→ **WHAT YOU HAVE TO DO**: Nothing in the records should change; write them all out exactly.
>>>
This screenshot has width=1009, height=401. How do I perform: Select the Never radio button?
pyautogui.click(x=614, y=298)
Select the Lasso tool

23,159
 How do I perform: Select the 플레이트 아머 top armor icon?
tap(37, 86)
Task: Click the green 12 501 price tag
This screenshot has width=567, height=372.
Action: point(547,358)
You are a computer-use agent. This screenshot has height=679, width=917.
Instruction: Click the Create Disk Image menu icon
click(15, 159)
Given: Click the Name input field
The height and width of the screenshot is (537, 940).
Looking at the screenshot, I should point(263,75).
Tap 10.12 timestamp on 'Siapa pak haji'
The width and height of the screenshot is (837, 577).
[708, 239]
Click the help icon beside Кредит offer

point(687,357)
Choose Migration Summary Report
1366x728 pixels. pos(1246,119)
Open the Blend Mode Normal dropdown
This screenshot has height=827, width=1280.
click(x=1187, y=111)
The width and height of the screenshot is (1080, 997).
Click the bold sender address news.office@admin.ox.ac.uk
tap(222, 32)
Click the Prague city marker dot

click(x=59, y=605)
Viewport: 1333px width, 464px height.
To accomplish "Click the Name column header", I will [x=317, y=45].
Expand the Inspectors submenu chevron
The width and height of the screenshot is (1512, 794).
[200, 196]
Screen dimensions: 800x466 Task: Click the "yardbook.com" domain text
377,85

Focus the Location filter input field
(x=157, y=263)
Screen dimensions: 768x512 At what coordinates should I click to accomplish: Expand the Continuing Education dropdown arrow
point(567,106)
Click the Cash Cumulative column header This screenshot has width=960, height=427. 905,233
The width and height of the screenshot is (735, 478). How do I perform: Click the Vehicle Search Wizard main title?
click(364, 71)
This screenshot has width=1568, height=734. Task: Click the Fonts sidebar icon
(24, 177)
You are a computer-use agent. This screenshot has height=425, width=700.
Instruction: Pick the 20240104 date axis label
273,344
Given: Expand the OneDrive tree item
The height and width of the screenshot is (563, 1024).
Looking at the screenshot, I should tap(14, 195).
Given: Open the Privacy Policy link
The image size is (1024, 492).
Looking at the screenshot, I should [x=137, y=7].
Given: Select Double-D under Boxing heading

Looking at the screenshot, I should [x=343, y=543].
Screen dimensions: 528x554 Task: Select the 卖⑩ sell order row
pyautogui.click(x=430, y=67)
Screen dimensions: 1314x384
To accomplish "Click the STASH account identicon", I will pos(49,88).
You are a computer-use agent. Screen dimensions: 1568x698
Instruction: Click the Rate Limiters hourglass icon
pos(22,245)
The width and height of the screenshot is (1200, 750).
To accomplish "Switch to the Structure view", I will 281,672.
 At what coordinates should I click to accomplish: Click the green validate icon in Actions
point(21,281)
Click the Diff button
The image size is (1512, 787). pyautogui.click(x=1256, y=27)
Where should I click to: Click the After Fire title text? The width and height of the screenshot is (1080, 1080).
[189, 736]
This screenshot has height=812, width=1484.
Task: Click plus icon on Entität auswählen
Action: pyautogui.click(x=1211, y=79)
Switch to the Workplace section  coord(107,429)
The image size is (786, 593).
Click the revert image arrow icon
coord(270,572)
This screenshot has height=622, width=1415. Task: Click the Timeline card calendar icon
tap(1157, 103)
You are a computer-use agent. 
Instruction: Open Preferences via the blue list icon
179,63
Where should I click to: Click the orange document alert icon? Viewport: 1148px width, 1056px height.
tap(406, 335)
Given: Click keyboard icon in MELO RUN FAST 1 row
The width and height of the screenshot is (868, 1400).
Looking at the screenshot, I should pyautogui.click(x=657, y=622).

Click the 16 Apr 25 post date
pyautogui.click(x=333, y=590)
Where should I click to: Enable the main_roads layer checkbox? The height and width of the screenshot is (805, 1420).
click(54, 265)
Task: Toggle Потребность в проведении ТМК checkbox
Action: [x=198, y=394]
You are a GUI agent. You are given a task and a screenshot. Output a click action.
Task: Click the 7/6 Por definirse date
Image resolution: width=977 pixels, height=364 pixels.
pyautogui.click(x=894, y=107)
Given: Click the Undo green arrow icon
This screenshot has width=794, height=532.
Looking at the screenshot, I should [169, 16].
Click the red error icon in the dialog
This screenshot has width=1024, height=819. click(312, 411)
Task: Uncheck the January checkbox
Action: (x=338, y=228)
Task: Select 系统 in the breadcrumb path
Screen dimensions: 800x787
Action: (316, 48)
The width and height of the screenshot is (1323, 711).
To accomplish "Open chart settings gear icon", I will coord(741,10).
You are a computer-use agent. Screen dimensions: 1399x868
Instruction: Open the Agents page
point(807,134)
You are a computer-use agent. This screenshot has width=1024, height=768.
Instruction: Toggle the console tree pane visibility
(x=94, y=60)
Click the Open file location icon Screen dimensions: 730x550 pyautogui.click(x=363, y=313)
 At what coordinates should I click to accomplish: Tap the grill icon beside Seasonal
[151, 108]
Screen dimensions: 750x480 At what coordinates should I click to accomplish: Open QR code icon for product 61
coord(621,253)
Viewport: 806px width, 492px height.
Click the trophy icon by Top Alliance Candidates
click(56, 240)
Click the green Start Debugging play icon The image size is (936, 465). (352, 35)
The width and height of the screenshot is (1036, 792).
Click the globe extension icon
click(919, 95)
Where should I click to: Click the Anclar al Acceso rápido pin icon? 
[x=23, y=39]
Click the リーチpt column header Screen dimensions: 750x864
<<<
→ **EXERCISE RESPONSE**:
This screenshot has width=1009, height=401. How do I perform: Select the Never radio button?
pyautogui.click(x=614, y=298)
Select the Lasso tool

23,159
 How do I perform: Select the 플레이트 아머 top armor icon?
tap(37, 86)
Task: Click the green 12 501 price tag
This screenshot has width=567, height=372.
Action: point(547,358)
You are a computer-use agent. This screenshot has height=679, width=917.
Instruction: Click the Create Disk Image menu icon
click(15, 159)
Given: Click the Name input field
The height and width of the screenshot is (537, 940).
Looking at the screenshot, I should point(263,75).
Tap 10.12 timestamp on 'Siapa pak haji'
The width and height of the screenshot is (837, 577).
[708, 239]
Click the help icon beside Кредит offer

point(687,357)
Choose Migration Summary Report
1366x728 pixels. pos(1246,119)
Open the Blend Mode Normal dropdown
This screenshot has height=827, width=1280.
click(x=1187, y=111)
The width and height of the screenshot is (1080, 997).
Click the bold sender address news.office@admin.ox.ac.uk
tap(222, 32)
Click the Prague city marker dot

click(x=59, y=605)
Viewport: 1333px width, 464px height.
To accomplish "Click the Name column header", I will [x=317, y=45].
Expand the Inspectors submenu chevron
The width and height of the screenshot is (1512, 794).
[200, 196]
Screen dimensions: 800x466 Task: Click the "yardbook.com" domain text
377,85

Focus the Location filter input field
(x=157, y=263)
Screen dimensions: 768x512 At what coordinates should I click to accomplish: Expand the Continuing Education dropdown arrow
point(567,106)
Click the Cash Cumulative column header This screenshot has width=960, height=427. 905,233
The width and height of the screenshot is (735, 478). How do I perform: Click the Vehicle Search Wizard main title?
click(364, 71)
This screenshot has width=1568, height=734. Task: Click the Fonts sidebar icon
(24, 177)
You are a computer-use agent. This screenshot has height=425, width=700.
Instruction: Pick the 20240104 date axis label
273,344
Given: Expand the OneDrive tree item
The height and width of the screenshot is (563, 1024).
Looking at the screenshot, I should tap(14, 195).
Given: Open the Privacy Policy link
The image size is (1024, 492).
Looking at the screenshot, I should [x=137, y=7].
Given: Select Double-D under Boxing heading

Looking at the screenshot, I should [x=343, y=543].
Screen dimensions: 528x554 Task: Select the 卖⑩ sell order row
pyautogui.click(x=430, y=67)
Screen dimensions: 1314x384
To accomplish "Click the STASH account identicon", I will pos(49,88).
You are a computer-use agent. Screen dimensions: 1568x698
Instruction: Click the Rate Limiters hourglass icon
pos(22,245)
The width and height of the screenshot is (1200, 750).
To accomplish "Switch to the Structure view", I will 281,672.
 At what coordinates should I click to accomplish: Click the green validate icon in Actions
point(21,281)
Click the Diff button
The image size is (1512, 787). pyautogui.click(x=1256, y=27)
Where should I click to: Click the After Fire title text? The width and height of the screenshot is (1080, 1080).
[189, 736]
This screenshot has height=812, width=1484.
Task: Click plus icon on Entität auswählen
Action: pyautogui.click(x=1211, y=79)
Switch to the Workplace section  coord(107,429)
The image size is (786, 593).
Click the revert image arrow icon
coord(270,572)
This screenshot has height=622, width=1415. Task: Click the Timeline card calendar icon
tap(1157, 103)
You are a computer-use agent. 
Instruction: Open Preferences via the blue list icon
179,63
Where should I click to: Click the orange document alert icon? Viewport: 1148px width, 1056px height.
tap(406, 335)
Given: Click keyboard icon in MELO RUN FAST 1 row
The width and height of the screenshot is (868, 1400).
Looking at the screenshot, I should pyautogui.click(x=657, y=622).

Click the 16 Apr 25 post date
pyautogui.click(x=333, y=590)
Where should I click to: Enable the main_roads layer checkbox? The height and width of the screenshot is (805, 1420).
click(54, 265)
Task: Toggle Потребность в проведении ТМК checkbox
Action: [x=198, y=394]
You are a GUI agent. You are given a task and a screenshot. Output a click action.
Task: Click the 7/6 Por definirse date
Image resolution: width=977 pixels, height=364 pixels.
pyautogui.click(x=894, y=107)
Given: Click the Undo green arrow icon
This screenshot has width=794, height=532.
Looking at the screenshot, I should [169, 16].
Click the red error icon in the dialog
This screenshot has width=1024, height=819. click(312, 411)
Task: Uncheck the January checkbox
Action: (x=338, y=228)
Task: Select 系统 in the breadcrumb path
Screen dimensions: 800x787
Action: (316, 48)
The width and height of the screenshot is (1323, 711).
To accomplish "Open chart settings gear icon", I will coord(741,10).
You are a computer-use agent. Screen dimensions: 1399x868
Instruction: Open the Agents page
point(807,134)
You are a computer-use agent. This screenshot has width=1024, height=768.
Instruction: Toggle the console tree pane visibility
(x=94, y=60)
Click the Open file location icon Screen dimensions: 730x550 pyautogui.click(x=363, y=313)
 At what coordinates should I click to accomplish: Tap the grill icon beside Seasonal
[151, 108]
Screen dimensions: 750x480 At what coordinates should I click to accomplish: Open QR code icon for product 61
coord(621,253)
Viewport: 806px width, 492px height.
Click the trophy icon by Top Alliance Candidates
click(56, 240)
Click the green Start Debugging play icon The image size is (936, 465). (352, 35)
The width and height of the screenshot is (1036, 792).
Click the globe extension icon
click(919, 95)
Where should I click to: Click the Anclar al Acceso rápido pin icon? 
[x=23, y=39]
Click the リーチpt column header Screen dimensions: 750x864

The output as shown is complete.